━━━ DATA RECORDS

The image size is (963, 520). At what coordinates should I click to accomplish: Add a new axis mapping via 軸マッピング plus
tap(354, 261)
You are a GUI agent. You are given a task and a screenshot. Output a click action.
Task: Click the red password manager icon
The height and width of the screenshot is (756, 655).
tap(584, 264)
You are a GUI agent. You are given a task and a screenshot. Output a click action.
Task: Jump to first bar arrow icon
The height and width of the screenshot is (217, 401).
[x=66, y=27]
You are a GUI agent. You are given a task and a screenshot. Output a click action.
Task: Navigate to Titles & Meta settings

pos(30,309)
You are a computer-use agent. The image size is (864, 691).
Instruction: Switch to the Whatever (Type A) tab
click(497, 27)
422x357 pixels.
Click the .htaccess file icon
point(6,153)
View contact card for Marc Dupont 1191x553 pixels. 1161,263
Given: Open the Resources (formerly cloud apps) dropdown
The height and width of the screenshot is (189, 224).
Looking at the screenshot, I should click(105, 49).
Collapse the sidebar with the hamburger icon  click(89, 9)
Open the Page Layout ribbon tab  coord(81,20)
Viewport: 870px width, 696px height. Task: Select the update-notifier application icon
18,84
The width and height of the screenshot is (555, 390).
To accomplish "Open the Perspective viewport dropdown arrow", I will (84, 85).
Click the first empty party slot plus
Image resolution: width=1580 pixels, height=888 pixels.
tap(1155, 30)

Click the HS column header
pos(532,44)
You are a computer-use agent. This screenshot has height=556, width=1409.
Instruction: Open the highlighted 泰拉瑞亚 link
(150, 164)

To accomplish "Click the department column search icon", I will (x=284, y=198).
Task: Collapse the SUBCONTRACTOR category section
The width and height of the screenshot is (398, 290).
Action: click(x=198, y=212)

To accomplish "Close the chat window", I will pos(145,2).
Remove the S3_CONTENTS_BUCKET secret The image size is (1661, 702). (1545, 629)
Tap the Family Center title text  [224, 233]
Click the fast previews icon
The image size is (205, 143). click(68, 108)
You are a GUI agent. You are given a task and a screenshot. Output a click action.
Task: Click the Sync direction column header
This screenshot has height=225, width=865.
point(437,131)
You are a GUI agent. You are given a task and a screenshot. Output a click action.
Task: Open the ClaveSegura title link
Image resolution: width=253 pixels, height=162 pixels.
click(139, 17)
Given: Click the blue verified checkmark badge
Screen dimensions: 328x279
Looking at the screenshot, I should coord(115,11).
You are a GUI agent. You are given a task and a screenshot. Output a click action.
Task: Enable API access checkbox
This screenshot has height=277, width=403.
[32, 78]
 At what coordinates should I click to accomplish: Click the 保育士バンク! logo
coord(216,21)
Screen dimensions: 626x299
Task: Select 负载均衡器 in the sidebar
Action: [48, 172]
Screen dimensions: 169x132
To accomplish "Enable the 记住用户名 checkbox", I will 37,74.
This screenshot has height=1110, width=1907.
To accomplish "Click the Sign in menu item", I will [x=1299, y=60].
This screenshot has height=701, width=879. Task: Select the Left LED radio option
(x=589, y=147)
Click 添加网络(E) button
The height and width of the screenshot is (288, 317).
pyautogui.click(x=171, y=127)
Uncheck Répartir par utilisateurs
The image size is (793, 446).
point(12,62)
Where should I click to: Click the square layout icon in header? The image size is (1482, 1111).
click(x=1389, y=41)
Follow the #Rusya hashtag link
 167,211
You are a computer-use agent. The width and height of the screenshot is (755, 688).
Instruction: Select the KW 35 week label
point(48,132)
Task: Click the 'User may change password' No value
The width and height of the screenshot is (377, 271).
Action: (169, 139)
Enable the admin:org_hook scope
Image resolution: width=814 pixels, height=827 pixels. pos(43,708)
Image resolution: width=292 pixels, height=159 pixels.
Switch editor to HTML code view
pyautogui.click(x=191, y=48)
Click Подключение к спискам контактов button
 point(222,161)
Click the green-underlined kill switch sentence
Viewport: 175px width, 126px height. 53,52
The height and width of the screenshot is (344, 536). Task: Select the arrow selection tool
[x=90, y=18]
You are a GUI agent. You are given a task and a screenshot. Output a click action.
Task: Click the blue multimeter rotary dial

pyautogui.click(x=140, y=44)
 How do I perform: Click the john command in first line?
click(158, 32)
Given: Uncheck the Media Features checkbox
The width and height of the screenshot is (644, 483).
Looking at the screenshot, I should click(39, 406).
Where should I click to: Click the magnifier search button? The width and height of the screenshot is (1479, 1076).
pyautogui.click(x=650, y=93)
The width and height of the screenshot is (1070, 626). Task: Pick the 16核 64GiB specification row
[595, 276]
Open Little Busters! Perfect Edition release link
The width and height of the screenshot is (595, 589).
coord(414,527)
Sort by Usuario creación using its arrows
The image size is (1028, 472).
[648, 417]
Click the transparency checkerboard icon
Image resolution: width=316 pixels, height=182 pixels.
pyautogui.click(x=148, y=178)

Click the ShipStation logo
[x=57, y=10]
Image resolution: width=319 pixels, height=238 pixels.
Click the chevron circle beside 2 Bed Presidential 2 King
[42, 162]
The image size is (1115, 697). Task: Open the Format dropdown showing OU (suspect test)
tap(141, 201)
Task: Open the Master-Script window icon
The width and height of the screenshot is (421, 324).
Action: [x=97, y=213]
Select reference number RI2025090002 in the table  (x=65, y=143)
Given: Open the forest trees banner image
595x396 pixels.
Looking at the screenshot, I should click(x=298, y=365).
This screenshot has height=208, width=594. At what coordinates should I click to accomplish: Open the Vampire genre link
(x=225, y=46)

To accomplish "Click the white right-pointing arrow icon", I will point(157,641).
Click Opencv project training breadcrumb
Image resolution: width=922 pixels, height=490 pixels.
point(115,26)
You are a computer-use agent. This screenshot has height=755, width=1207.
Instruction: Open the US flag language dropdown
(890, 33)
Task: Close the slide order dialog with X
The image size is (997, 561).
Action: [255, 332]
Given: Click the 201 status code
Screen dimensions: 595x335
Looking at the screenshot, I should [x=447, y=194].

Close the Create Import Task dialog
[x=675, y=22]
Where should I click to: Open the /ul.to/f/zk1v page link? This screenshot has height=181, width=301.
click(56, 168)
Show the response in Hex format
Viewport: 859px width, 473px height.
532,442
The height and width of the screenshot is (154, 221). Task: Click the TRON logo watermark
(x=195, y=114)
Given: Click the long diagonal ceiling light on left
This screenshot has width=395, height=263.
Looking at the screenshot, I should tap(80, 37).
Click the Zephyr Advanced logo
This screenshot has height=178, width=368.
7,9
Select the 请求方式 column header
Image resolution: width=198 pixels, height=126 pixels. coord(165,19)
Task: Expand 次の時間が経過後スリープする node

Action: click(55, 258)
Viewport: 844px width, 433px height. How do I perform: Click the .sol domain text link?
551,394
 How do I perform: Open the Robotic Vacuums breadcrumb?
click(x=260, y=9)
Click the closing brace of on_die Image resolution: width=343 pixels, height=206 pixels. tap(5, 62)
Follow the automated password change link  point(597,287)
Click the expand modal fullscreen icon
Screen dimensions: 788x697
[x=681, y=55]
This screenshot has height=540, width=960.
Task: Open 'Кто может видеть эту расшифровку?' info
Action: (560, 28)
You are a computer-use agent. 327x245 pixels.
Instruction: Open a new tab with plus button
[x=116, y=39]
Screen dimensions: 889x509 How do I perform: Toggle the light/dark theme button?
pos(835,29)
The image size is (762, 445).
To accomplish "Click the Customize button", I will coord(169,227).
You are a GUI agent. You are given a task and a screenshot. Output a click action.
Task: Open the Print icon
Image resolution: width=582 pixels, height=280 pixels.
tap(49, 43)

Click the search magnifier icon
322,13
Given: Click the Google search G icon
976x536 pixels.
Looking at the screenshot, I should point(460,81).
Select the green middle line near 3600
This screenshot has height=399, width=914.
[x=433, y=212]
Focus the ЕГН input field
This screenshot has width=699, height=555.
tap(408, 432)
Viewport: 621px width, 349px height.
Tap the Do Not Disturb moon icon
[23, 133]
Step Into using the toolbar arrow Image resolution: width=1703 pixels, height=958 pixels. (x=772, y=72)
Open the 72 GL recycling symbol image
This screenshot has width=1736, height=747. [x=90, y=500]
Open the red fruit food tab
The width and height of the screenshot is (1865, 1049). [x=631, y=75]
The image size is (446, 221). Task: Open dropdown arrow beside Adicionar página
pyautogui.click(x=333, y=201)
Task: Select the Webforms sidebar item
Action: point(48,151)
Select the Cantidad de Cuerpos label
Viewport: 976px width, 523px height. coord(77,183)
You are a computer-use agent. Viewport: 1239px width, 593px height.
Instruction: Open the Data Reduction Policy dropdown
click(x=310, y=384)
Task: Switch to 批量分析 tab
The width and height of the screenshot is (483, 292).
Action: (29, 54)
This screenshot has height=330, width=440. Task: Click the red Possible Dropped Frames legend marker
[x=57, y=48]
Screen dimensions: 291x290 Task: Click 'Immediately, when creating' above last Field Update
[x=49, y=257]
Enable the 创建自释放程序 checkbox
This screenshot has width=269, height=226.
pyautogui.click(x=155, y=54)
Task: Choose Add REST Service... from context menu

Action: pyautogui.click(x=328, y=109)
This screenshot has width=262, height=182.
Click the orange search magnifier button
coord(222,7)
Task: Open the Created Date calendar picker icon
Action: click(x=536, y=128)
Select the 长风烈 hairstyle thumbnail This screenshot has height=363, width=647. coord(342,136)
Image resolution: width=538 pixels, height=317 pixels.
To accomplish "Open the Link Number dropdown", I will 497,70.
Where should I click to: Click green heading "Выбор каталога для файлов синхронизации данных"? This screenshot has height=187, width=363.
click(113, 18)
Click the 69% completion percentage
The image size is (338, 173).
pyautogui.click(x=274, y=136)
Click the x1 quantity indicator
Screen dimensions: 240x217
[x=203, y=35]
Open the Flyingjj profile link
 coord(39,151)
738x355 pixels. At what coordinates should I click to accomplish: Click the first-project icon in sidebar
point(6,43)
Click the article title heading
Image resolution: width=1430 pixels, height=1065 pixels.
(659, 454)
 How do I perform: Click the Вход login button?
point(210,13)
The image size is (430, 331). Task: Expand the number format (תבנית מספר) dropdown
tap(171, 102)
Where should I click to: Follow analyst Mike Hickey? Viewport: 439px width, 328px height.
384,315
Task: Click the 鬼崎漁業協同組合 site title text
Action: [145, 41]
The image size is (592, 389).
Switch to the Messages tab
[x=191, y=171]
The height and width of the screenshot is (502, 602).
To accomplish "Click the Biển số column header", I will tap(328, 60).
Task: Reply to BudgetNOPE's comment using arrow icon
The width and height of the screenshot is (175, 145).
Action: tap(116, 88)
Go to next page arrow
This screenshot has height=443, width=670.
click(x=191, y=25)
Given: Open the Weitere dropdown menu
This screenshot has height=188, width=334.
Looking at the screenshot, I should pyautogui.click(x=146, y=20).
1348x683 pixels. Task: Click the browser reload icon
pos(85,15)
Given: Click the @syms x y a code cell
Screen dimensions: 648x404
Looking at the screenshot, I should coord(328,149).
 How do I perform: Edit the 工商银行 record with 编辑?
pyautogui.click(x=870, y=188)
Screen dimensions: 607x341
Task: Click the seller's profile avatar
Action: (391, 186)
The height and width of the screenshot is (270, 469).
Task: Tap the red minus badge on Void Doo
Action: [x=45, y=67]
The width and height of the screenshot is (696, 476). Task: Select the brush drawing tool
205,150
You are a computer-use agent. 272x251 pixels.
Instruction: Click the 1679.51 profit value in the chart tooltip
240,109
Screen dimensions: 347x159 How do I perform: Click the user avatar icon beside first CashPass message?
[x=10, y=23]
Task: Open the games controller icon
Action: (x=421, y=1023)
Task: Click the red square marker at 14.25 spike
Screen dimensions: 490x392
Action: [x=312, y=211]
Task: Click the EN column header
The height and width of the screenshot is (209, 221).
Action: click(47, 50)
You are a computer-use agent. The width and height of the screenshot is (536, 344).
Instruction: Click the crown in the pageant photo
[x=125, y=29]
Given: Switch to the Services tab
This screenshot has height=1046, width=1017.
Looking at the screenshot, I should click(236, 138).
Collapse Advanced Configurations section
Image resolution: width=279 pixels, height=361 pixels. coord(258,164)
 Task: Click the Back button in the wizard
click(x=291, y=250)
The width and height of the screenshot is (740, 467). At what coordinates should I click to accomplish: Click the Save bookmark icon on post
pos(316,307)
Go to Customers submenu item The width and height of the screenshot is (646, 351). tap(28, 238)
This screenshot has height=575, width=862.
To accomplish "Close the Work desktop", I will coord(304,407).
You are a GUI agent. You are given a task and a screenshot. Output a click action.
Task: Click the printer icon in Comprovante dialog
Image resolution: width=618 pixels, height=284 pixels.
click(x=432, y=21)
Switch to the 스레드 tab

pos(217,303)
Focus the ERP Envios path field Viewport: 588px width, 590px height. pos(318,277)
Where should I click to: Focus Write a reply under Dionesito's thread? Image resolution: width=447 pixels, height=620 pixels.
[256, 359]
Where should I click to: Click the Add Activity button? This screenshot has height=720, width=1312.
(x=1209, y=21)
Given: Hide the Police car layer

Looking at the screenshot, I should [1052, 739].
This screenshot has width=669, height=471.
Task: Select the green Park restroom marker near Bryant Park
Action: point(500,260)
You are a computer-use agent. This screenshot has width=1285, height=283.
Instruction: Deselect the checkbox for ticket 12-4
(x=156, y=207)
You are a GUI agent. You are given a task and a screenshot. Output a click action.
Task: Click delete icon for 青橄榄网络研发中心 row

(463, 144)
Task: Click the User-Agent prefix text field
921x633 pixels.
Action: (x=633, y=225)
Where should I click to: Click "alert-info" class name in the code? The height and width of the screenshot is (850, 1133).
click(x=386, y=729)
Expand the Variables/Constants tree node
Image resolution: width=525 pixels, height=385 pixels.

━━━━━━

## [TASK STATEMENT]
Only the lines above starting with the one with "The width and height of the screenshot is (377, 271)." and going through the one with "Open Little Busters!" are to be copied, word for word and with both ends kept.

## [SOLUTION]
The width and height of the screenshot is (377, 271).
Action: (169, 139)
Enable the admin:org_hook scope
Image resolution: width=814 pixels, height=827 pixels. pos(43,708)
Image resolution: width=292 pixels, height=159 pixels.
Switch editor to HTML code view
pyautogui.click(x=191, y=48)
Click Подключение к спискам контактов button
 point(222,161)
Click the green-underlined kill switch sentence
Viewport: 175px width, 126px height. 53,52
The height and width of the screenshot is (344, 536). Task: Select the arrow selection tool
[x=90, y=18]
You are a GUI agent. You are given a task and a screenshot. Output a click action.
Task: Click the blue multimeter rotary dial

pyautogui.click(x=140, y=44)
 How do I perform: Click the john command in first line?
click(158, 32)
Given: Uncheck the Media Features checkbox
The width and height of the screenshot is (644, 483).
Looking at the screenshot, I should click(39, 406).
Where should I click to: Click the magnifier search button? The width and height of the screenshot is (1479, 1076).
pyautogui.click(x=650, y=93)
The width and height of the screenshot is (1070, 626). Task: Pick the 16核 64GiB specification row
[595, 276]
Open Little Busters! Perfect Edition release link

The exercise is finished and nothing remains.